Thinking of Divine eating dogshit at the end of Pink Flamingos made me want to see the dancers pushed further, they are obviously capable and willing to go there and more smut and discomfort while unraveling the historical revisionism of the 50s would have been great. As it was, I kept thinkng, so ok all the clichés have been consciously accounted for but what does it say?
Into the kitchen for a Hugh Hefner swingers dinner party and once more Chris is the lecherous, slimy and revolting heel. After the all-out dance-mania of the first act, this second act is decidedly darker, swirling into a death spiral abyss of adultery, overdoses, villainy. recrimination and despair, accompanied by a Vegas crooner ripe with nihilism and blandishments and even blowing away your husband with a Magnum counts for shit in the history of the universe.
This scene in its entirety from the happy couple at breakfast until the explosion of viscera and dead ghosts, relying wholly on the fine abilities of the dancers in embodying caricatures of golden age polyester lifestyle let itself down in the editing. In engaging with a genre, particularly b-grade and cult, it’s not so much the narrative arc where the rapt attention lies as in the ability to manipulate the form. It’s not for his cardboard sets and morphine-addled performances that Ed Wood’s oeuvre is the pinnacle of trash, it’s the spectacle of sheer unending catastrophe, and for Housewives, it was always a little too clean.
Rachel Fenwick as the four-eyed wallflower, social misfit and sneezing puking misery crumpling in on herself in despair, the valium-bearing drug fairy in blue, the mink stole socialite insensate in her own detritus, Chris again utterly beautiful in the porno-maids’ chorus line, a slow landslide of mess accumulating while on the bed a tryst becomes four-way action with tits and (sadly not naked) cocks and pussies, bizarrely sliding between the Red Room in Blue Velvet and the bed scene in Centrestage.

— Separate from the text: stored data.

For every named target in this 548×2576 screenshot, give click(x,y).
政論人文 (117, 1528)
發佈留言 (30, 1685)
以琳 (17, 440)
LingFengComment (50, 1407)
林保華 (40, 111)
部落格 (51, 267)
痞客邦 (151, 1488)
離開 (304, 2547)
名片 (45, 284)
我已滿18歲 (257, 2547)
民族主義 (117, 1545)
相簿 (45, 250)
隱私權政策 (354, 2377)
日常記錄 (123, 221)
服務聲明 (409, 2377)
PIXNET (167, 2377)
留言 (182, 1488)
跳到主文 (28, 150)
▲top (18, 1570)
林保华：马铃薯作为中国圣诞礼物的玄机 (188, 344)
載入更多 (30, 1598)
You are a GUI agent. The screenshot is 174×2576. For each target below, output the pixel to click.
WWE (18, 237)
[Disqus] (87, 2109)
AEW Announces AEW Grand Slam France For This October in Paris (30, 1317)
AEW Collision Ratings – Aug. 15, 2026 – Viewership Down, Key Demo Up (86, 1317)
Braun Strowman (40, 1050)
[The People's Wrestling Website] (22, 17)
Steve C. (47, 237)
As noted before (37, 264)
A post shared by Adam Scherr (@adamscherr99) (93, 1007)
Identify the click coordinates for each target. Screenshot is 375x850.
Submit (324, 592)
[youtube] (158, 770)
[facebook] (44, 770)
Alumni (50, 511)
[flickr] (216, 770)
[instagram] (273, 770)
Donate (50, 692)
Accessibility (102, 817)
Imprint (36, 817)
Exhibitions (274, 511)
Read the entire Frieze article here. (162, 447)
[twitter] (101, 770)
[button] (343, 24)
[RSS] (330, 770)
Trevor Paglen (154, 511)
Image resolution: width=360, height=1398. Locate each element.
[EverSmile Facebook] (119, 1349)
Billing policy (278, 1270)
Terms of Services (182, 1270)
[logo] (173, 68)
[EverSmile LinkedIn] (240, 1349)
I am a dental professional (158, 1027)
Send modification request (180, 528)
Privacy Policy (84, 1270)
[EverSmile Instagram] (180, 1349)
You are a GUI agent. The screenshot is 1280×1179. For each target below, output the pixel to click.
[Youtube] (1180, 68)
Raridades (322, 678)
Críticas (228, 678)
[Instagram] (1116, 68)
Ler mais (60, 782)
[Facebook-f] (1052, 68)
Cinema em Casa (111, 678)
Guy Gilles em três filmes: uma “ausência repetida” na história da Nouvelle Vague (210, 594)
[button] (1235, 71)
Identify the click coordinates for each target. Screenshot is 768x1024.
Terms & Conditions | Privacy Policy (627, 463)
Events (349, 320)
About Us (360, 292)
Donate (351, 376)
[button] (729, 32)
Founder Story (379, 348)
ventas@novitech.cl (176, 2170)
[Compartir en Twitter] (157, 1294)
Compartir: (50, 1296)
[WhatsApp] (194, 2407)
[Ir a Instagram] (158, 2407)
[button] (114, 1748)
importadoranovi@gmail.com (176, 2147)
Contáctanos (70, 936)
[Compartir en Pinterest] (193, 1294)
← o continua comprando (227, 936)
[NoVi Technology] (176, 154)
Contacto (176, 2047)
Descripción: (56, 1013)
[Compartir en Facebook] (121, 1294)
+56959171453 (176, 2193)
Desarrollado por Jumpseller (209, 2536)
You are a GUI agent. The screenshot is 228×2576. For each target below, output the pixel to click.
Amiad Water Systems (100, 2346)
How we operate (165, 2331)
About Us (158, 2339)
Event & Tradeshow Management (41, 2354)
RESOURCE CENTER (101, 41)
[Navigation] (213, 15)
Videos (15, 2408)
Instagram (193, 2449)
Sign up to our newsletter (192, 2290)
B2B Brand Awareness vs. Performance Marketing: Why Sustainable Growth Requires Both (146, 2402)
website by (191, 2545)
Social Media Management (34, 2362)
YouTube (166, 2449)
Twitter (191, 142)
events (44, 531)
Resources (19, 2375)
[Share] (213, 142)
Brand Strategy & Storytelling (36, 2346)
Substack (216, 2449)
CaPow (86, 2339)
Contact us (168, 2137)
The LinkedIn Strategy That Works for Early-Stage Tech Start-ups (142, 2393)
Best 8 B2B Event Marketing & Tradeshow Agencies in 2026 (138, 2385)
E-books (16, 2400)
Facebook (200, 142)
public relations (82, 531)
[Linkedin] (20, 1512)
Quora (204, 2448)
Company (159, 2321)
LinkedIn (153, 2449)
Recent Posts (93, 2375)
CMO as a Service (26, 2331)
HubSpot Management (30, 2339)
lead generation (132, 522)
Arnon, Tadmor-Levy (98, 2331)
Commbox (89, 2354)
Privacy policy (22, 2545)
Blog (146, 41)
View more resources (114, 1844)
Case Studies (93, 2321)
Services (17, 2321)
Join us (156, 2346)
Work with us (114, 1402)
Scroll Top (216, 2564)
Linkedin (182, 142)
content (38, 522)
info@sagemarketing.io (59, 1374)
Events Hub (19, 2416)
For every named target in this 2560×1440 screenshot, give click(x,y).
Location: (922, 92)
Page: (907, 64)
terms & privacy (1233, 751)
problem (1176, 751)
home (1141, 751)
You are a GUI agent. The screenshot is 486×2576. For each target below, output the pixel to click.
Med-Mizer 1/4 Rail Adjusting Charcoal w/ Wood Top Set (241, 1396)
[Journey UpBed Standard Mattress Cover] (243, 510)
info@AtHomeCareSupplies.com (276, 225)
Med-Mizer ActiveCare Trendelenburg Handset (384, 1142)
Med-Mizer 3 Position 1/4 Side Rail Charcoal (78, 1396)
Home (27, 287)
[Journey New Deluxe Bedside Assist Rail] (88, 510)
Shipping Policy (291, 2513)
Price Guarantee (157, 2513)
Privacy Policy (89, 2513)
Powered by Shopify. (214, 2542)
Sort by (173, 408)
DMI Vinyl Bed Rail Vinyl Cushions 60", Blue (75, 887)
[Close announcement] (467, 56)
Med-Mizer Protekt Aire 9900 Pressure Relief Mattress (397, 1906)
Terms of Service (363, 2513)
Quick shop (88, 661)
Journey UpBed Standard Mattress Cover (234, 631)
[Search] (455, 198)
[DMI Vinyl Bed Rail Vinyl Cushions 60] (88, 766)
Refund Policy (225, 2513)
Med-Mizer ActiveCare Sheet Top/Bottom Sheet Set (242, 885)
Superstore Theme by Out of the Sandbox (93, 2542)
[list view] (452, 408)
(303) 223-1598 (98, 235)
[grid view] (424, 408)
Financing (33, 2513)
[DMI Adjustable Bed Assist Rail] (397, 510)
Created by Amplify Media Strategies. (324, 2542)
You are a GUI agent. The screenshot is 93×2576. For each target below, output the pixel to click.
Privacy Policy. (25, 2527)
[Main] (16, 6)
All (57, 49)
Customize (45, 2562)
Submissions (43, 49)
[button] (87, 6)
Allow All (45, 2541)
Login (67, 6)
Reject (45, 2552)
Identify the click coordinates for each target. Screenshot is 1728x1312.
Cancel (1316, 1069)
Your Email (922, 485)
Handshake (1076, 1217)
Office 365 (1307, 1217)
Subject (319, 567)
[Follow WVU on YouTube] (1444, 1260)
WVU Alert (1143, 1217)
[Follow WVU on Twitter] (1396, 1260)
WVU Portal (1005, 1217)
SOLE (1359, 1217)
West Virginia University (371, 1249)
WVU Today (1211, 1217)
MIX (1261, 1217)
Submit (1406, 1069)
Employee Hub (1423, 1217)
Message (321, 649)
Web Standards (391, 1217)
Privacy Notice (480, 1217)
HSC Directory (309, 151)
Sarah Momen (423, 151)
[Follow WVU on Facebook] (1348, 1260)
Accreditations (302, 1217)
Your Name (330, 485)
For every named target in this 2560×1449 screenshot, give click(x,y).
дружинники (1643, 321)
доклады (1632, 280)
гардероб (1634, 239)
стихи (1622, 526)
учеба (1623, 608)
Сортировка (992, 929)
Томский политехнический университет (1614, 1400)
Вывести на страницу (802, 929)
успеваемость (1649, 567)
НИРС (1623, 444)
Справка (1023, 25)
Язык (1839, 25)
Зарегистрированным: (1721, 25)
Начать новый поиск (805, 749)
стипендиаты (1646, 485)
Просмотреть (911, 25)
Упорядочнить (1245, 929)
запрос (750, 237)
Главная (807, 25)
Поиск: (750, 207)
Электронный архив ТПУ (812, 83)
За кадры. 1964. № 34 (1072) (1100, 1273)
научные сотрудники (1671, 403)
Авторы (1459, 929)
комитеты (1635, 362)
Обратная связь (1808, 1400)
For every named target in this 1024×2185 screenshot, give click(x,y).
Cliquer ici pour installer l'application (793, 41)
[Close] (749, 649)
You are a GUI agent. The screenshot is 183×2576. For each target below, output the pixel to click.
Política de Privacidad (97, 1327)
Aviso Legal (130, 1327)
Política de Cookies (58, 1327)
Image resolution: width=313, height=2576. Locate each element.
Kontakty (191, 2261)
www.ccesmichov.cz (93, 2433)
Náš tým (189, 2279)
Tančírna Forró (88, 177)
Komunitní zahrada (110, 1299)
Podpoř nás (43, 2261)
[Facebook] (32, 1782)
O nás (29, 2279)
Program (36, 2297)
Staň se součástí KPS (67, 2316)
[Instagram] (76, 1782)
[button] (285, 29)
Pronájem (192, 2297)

I like porn, but I couldn’t work out what genre Troy was working in, or if he was saying anything about sex and gender in the world we live, especially in Australia that has such a fixated obsession with being repulsed by dirt and sex and bodies. It’s easy to ostensibly engage in such social critique at a safe distance of half a century but I think in turn this merely reifies the dire stereotypes that plague Australia and the remnants of Queen Victoria’s empire. Vegas guy’s backup chorus girls were hot eye candy though.
I had this feeling especially in this scene of a hesitation from Troy to wholly commit to the mess and sex and bacchanalia of the soirée, not helped also by a soundtrack that completely didn’t work. The first scene’s 50s compilation was entirely appropriate, and the black third, cycles of voices in hysteria also was unsettlingly effective, like low-grade torture and babies screaming, but here I though silence would have been better, or Shostakovich’s apocalyptic Leningrad opus, or anything other than the easy sub-Aphex Twin noodling that has passed for acceptable contemporary dance music for way too long. I feel like I say the same thing every performance I see and it’s the greatest frustration for me, the banality of sound in dance.
Death. Blood. We go to the foyer. Interval.
The technical decision to have an interval to prepare the stage for the black final act broke the momentum and I would liked to have seen a more considered approach to this, one that didn’t require us to depart for a length of time about equal to what remained to be performed.
Electric chair. Bonnie Williams like some sadistic lesbian prison guard from Jesu Franco’s Sadomania shook her ass and pumped her night stick and would put all the girls at Crazy Horse out of a job. Tara Robertson then reminded me of the mesmerising and powerful Carlie Angel whom I saw Sunday at a showing of Mia Mason’s, and then … Rachel again. Clad in black in the guttering far corner, entombed in the heavy unlit drapery void while unavoidable directly in our line of sight four dancers in a death mania, yet Rachel with small arthritic twists of hands and fingers stole the moment.
Then more guns, Patty Hearst and the Symbionese Liberation Army, a quick rush for the finale and loss of innocence that would have been John F Kennedy’s assassination or Charles Manson’s Helter Skelter had it been included and then a watch and wait for us to depart.
All the dancers were beautiful to watch. I need also to mention Emma Stokes in the lead, who has an elusive strength and emotion in both her dancing and acting, and is the centre around which the work revolves. For me it’s a special thing to see these dancers, it’s been a long time since I’ve seen a tertiary dance performance in Melbourne, and the first for me here. It’s as much about gaining some familiarity with the scene here and how everybody moves as it is about seeing a performance and I was really impressed with how determined and self-assured they all are both as individuals and as an ensemble.